Retail Week looks ahead to the next seven days with third-quarter trading updates from Next and Morrisons both on the agenda.
The fashion giant updates the market with its third-quarter trading performance on Wednesday. Next’s pre-tax profits fell 1.5% to £342.1m at the half year stage as retail sales remained flat at £1.08bn. Boss Lord Wolfson, said it would raise prices in 2017 to combat fluctuations in sterling since Brexit. Next expects cost prices to jump 5% next year after the value of the pound plummeted and predicted that a planned 5% increase in the retail selling price would spark a like-for-likes dip of 0.5% to 1%. But the retailer said then: “In the scheme of things, we think that this drag on sales is manageable and less damaging than taking a significant hit to margin.”

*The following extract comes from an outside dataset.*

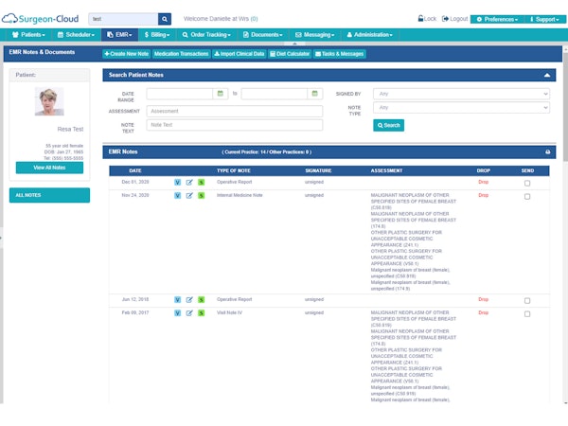Click the Create New Note button
Screen dimensions: 568x426
tap(127, 54)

The supermarket giant unveils its third-quarter results on Thursday as it seeks to build further sales momentum. Morrisons boss David Potts’s turnaround efforts are bearing fruit in a fiercely contested market, with range reviews, investments in price, improved customer service levels and revamped stores gaining traction with shoppers. Last month, Potts said the retailer “fired on all cylinders” during the first half of its financial year, when strong trading around key periods including Valentine’s Day and Easter proved the catalyst for rising profits and sales. Like-for-like sales advanced 1.4% across the half-year, but Potts insisted Morrisons was still in the ‘fix’ phase of his ‘fix, rebuild, grow’ transformation plan for the business.